Harvick's latest run-in came Thursday during the second 150-mile qualifying race for Sunday's Daytona 500. Coming through turn two, he nudged leader Jimmie Johnson from behind, sparking a major crash that took out Johnson, Harvick, Mark Martin, Rusty Wallace and Nemechek.
Harvick, Wallace and Nemechek sustained enough damage to force them into backup cars for the 500. Martin's crew spent Friday furiously trying to repair his mangled vehicle.
The crash victims were livid at Harvick, saying he had no business "bump drafting" the lead car as they came through one of the high-banked turns. Some wondered if the move had anything to do with a simmering feud between the drivers that goes back to last season.
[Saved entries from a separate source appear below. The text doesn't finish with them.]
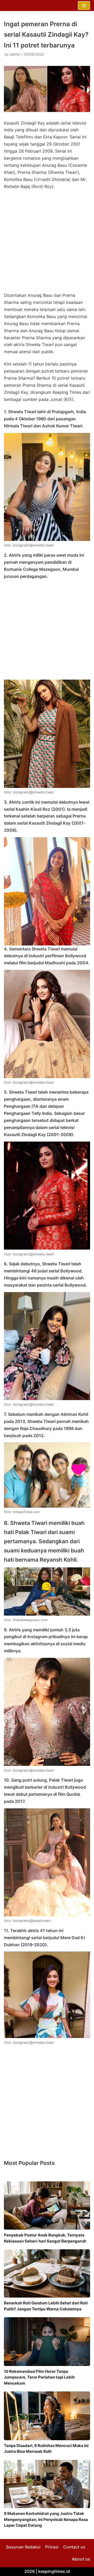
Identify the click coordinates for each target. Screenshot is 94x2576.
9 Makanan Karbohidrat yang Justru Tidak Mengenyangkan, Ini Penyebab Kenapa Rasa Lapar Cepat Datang (46, 2519)
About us (81, 2559)
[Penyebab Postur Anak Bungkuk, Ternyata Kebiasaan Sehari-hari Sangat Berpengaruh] (47, 2205)
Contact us (74, 2547)
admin (15, 54)
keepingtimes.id (54, 2571)
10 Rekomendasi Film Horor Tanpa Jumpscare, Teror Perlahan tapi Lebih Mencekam (39, 2377)
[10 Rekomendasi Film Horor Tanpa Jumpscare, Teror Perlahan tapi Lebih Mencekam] (47, 2341)
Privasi (51, 2547)
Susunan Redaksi (23, 2547)
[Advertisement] (47, 242)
Johnson called for Harvick to be fired by his team and fined by NASCAR. Nemechek derisively tossed a water bottle at Harvick after they were treated at the infield care center.
Kiss and make up
NASCAR officials summoned Harvick and Johnson to their hauler and told them to shake and make up -- or else. Another incident will likely result in heavy fines and maybe even a suspension.
That's nothing new to Harvick.
He received a one-race suspension in 2002 for rough driving. The following year, NASCAR levied a $35,000 fine after he flipped out at Richmond, intentionally banging into Ricky Rudd's car after they tangled late in a race.
Harvick admitted he was at fault for Thursday's wreck, but insisted that it was nothing intentional. NASCAR accepted his explanation but also ordered Harvick and Johnson to work at their differences at a private, one-on-one summit.
With that out of way, both Harvick and Johnson said Friday that all is forgiven.
"A day makes a big difference," Johnson said. "We got together and talked everything out. Today is a new day. We'll start with a new sheet of paper."
Just don't expect a kinder, gentler Harvick when the green flag drops on Sunday. He has no intention of changing his driving style just because he's not well-liked in the paddock.
"I just drive by the seat of my pants, and some guys don't like that," he said. "It doesn't bother me. I'll go out and stand on the gas tomorrow."
Maybe Harvick drives so hard because of the seat he had to fill at Richard Childress Racing.
When Dale Earnhardt was killed in a last-lap crash at Daytona -- Friday was the fourth anniversary of the Intimidator's death -- Harvick had the unenviable task of replacing a seven-time NASCAR Cup champion.
Harvick won in just his third career start, the first of two victories in 2001. He won again each of the next two years but slumped to 14th in the points during a winless '04 season.